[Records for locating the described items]
--- BEGIN ---

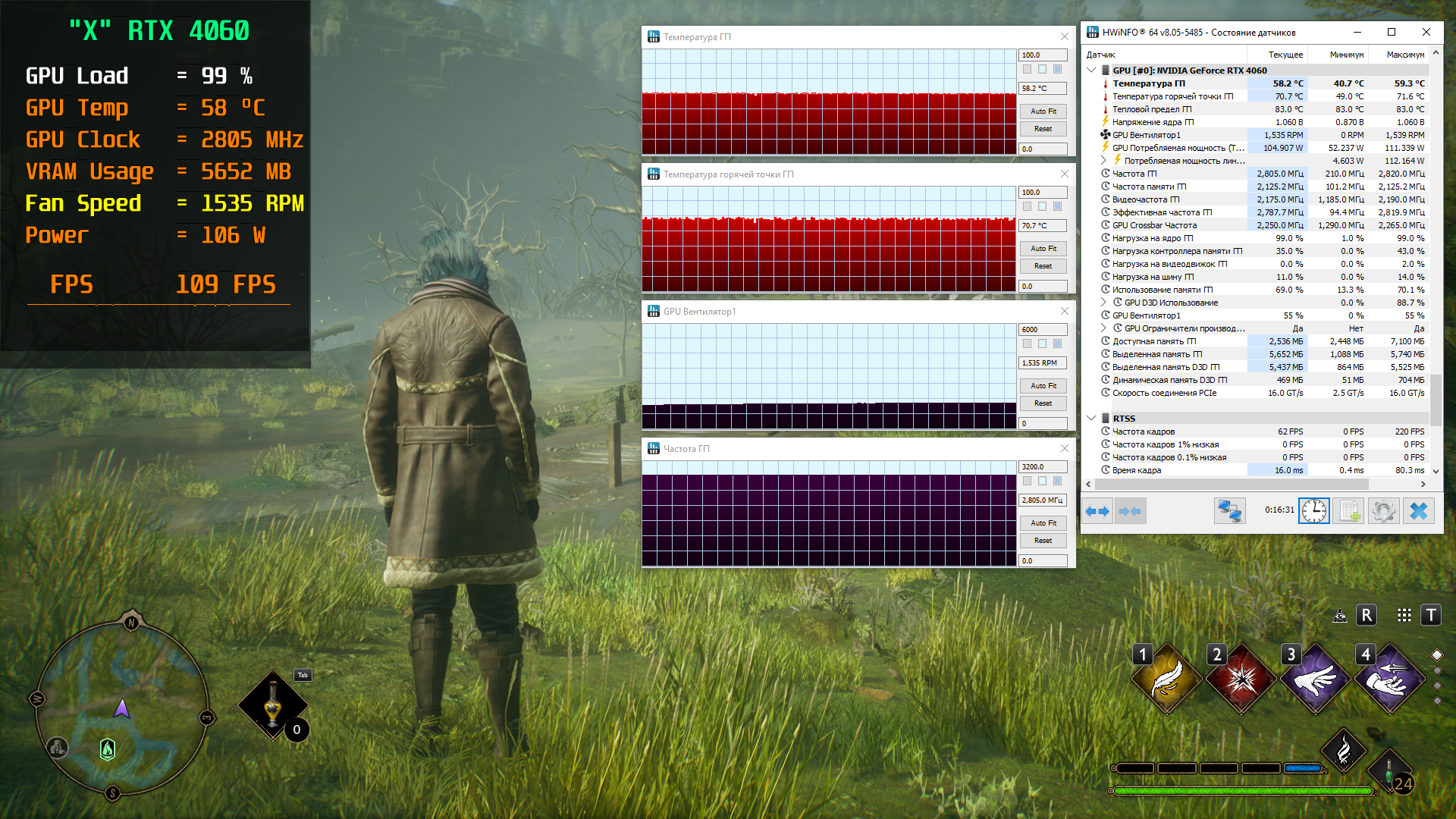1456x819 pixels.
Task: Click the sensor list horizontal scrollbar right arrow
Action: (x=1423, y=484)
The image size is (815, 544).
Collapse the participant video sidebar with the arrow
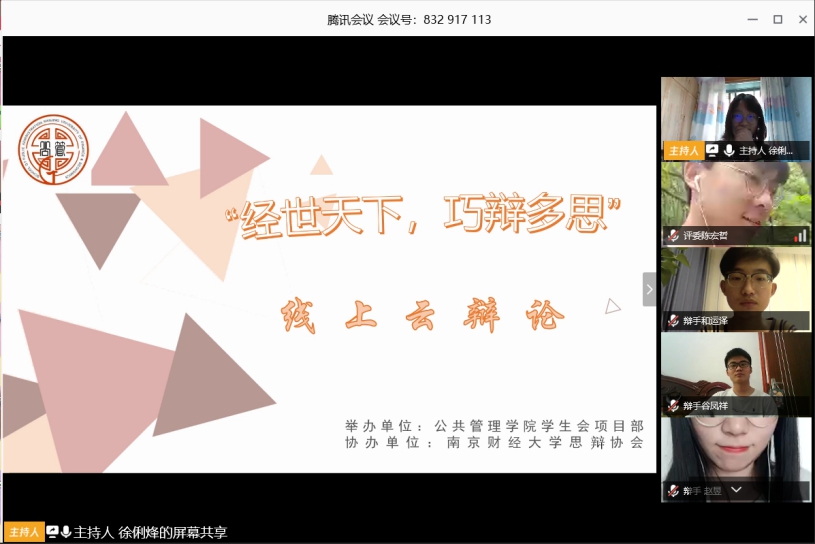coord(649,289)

--- END ---
--- BEGIN ---

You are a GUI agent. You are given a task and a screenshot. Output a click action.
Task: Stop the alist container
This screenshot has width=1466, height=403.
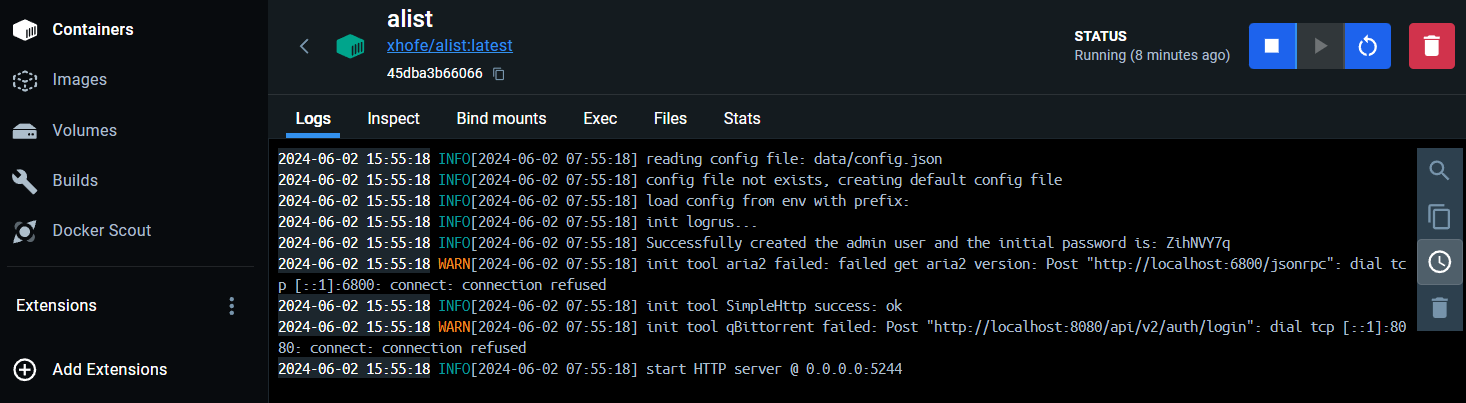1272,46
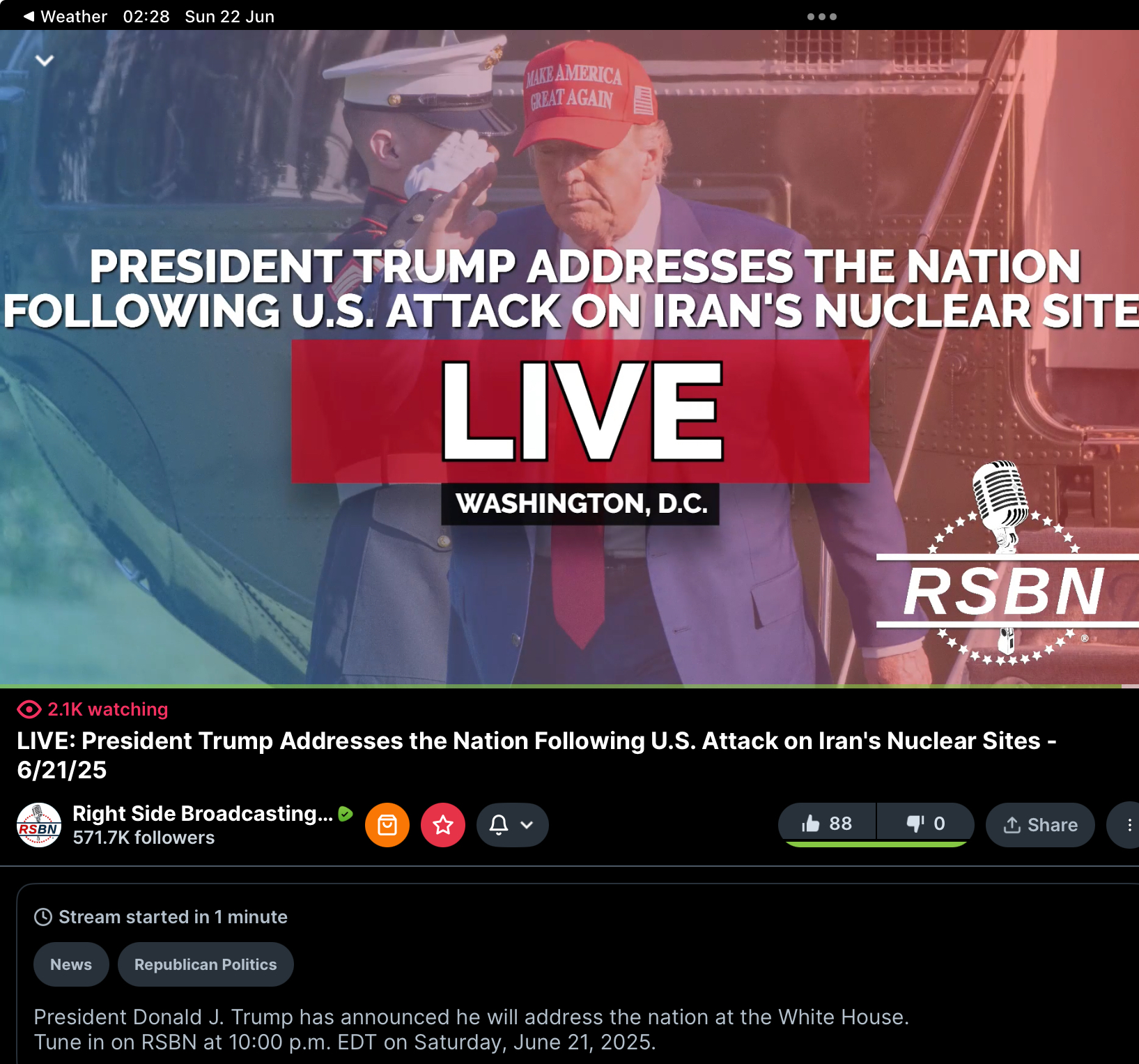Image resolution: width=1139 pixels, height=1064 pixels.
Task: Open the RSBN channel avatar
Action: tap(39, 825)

--- END ---

-- The problem --
Can you return, word for word, the lines from the one containing "1456x819 pixels." through the one containing "coord(649,289)", both included, leaving out the pictures?

-- Written answer --
1456x819 pixels.
Task: Click the sensor list horizontal scrollbar right arrow
Action: (x=1423, y=484)
The image size is (815, 544).
Collapse the participant video sidebar with the arrow
coord(649,289)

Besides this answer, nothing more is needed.